[Stored data entries]
•••
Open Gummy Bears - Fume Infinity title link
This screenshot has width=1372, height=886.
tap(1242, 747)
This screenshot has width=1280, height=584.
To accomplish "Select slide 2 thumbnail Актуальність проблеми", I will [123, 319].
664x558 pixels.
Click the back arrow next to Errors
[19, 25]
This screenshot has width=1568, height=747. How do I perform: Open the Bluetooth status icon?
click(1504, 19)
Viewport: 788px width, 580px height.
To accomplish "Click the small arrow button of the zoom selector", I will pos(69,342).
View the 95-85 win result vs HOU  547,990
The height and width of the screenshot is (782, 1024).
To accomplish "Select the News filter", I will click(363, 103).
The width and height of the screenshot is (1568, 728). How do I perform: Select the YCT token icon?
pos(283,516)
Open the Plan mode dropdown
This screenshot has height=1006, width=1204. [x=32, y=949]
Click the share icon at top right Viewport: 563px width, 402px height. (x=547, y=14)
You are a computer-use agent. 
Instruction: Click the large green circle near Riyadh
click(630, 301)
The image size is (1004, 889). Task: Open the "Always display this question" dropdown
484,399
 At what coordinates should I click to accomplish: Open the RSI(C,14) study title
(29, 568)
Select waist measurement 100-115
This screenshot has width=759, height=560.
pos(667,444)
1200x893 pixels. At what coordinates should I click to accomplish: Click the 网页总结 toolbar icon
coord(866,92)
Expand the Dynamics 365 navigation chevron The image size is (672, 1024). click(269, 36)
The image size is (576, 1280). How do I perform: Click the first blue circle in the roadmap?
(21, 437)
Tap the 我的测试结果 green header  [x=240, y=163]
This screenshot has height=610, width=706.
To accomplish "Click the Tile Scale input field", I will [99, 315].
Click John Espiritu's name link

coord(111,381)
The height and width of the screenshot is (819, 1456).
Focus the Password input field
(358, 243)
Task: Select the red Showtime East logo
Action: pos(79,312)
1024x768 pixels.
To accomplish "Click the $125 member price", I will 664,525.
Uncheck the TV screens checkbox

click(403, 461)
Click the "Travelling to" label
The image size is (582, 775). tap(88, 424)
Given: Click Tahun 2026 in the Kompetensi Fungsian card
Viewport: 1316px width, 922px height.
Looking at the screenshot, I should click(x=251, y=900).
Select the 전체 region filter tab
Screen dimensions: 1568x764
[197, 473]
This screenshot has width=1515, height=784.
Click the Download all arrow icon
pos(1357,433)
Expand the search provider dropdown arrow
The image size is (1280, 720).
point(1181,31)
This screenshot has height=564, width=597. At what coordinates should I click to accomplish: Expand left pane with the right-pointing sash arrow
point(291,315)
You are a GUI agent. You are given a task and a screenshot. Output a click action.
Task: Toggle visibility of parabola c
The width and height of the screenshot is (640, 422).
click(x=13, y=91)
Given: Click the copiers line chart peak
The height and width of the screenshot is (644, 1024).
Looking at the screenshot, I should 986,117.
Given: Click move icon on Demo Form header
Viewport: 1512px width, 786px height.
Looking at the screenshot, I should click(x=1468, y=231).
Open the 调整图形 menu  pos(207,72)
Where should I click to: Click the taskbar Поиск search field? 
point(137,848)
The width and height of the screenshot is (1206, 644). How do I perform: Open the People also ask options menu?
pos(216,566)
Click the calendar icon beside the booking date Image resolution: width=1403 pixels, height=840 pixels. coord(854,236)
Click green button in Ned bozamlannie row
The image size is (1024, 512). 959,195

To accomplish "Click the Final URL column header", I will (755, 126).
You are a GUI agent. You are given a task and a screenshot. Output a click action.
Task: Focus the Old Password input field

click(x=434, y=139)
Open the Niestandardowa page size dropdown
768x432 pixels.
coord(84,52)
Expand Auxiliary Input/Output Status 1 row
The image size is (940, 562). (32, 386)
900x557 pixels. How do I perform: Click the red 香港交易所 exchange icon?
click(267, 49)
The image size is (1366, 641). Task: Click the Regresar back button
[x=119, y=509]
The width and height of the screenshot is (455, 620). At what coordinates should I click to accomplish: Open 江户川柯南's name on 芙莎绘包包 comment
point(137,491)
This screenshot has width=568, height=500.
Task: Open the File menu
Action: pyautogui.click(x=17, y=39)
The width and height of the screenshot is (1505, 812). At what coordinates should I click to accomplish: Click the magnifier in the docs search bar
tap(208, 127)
•••
▶ Your instructions
Please change "How do I perform" to "How can I perform" throughout the rows above, and keep everything else the same.

▶ Task answer
Open Gummy Bears - Fume Infinity title link
This screenshot has width=1372, height=886.
tap(1242, 747)
This screenshot has width=1280, height=584.
To accomplish "Select slide 2 thumbnail Актуальність проблеми", I will [123, 319].
664x558 pixels.
Click the back arrow next to Errors
[19, 25]
This screenshot has width=1568, height=747. How can I perform: Open the Bluetooth status icon?
click(1504, 19)
Viewport: 788px width, 580px height.
To accomplish "Click the small arrow button of the zoom selector", I will pos(69,342).
View the 95-85 win result vs HOU  547,990
The height and width of the screenshot is (782, 1024).
To accomplish "Select the News filter", I will click(363, 103).
The width and height of the screenshot is (1568, 728). How can I perform: Select the YCT token icon?
pos(283,516)
Open the Plan mode dropdown
This screenshot has height=1006, width=1204. [x=32, y=949]
Click the share icon at top right Viewport: 563px width, 402px height. (x=547, y=14)
You are a computer-use agent. 
Instruction: Click the large green circle near Riyadh
click(630, 301)
The image size is (1004, 889). Task: Open the "Always display this question" dropdown
484,399
 At what coordinates should I click to accomplish: Open the RSI(C,14) study title
(29, 568)
Select waist measurement 100-115
This screenshot has width=759, height=560.
pos(667,444)
1200x893 pixels. At what coordinates should I click to accomplish: Click the 网页总结 toolbar icon
coord(866,92)
Expand the Dynamics 365 navigation chevron The image size is (672, 1024). click(269, 36)
The image size is (576, 1280). How can I perform: Click the first blue circle in the roadmap?
(21, 437)
Tap the 我的测试结果 green header  [x=240, y=163]
This screenshot has height=610, width=706.
To accomplish "Click the Tile Scale input field", I will [99, 315].
Click John Espiritu's name link

coord(111,381)
The height and width of the screenshot is (819, 1456).
Focus the Password input field
(358, 243)
Task: Select the red Showtime East logo
Action: pos(79,312)
1024x768 pixels.
To accomplish "Click the $125 member price", I will 664,525.
Uncheck the TV screens checkbox

click(403, 461)
Click the "Travelling to" label
The image size is (582, 775). tap(88, 424)
Given: Click Tahun 2026 in the Kompetensi Fungsian card
Viewport: 1316px width, 922px height.
Looking at the screenshot, I should click(x=251, y=900).
Select the 전체 region filter tab
Screen dimensions: 1568x764
[197, 473]
This screenshot has width=1515, height=784.
Click the Download all arrow icon
pos(1357,433)
Expand the search provider dropdown arrow
The image size is (1280, 720).
point(1181,31)
This screenshot has height=564, width=597. At what coordinates should I click to accomplish: Expand left pane with the right-pointing sash arrow
point(291,315)
You are a GUI agent. You are given a task and a screenshot. Output a click action.
Task: Toggle visibility of parabola c
The width and height of the screenshot is (640, 422).
click(x=13, y=91)
Given: Click the copiers line chart peak
The height and width of the screenshot is (644, 1024).
Looking at the screenshot, I should 986,117.
Given: Click move icon on Demo Form header
Viewport: 1512px width, 786px height.
Looking at the screenshot, I should click(x=1468, y=231).
Open the 调整图形 menu  pos(207,72)
Where should I click to: Click the taskbar Поиск search field? 
point(137,848)
The width and height of the screenshot is (1206, 644). How can I perform: Open the People also ask options menu?
pos(216,566)
Click the calendar icon beside the booking date Image resolution: width=1403 pixels, height=840 pixels. coord(854,236)
Click green button in Ned bozamlannie row
The image size is (1024, 512). 959,195

To accomplish "Click the Final URL column header", I will (755, 126).
You are a GUI agent. You are given a task and a screenshot. Output a click action.
Task: Focus the Old Password input field

click(x=434, y=139)
Open the Niestandardowa page size dropdown
768x432 pixels.
coord(84,52)
Expand Auxiliary Input/Output Status 1 row
The image size is (940, 562). (32, 386)
900x557 pixels. How can I perform: Click the red 香港交易所 exchange icon?
click(267, 49)
The image size is (1366, 641). Task: Click the Regresar back button
[x=119, y=509]
The width and height of the screenshot is (455, 620). At what coordinates should I click to accomplish: Open 江户川柯南's name on 芙莎绘包包 comment
point(137,491)
This screenshot has width=568, height=500.
Task: Open the File menu
Action: pyautogui.click(x=17, y=39)
The width and height of the screenshot is (1505, 812). At what coordinates should I click to accomplish: Click the magnifier in the docs search bar
tap(208, 127)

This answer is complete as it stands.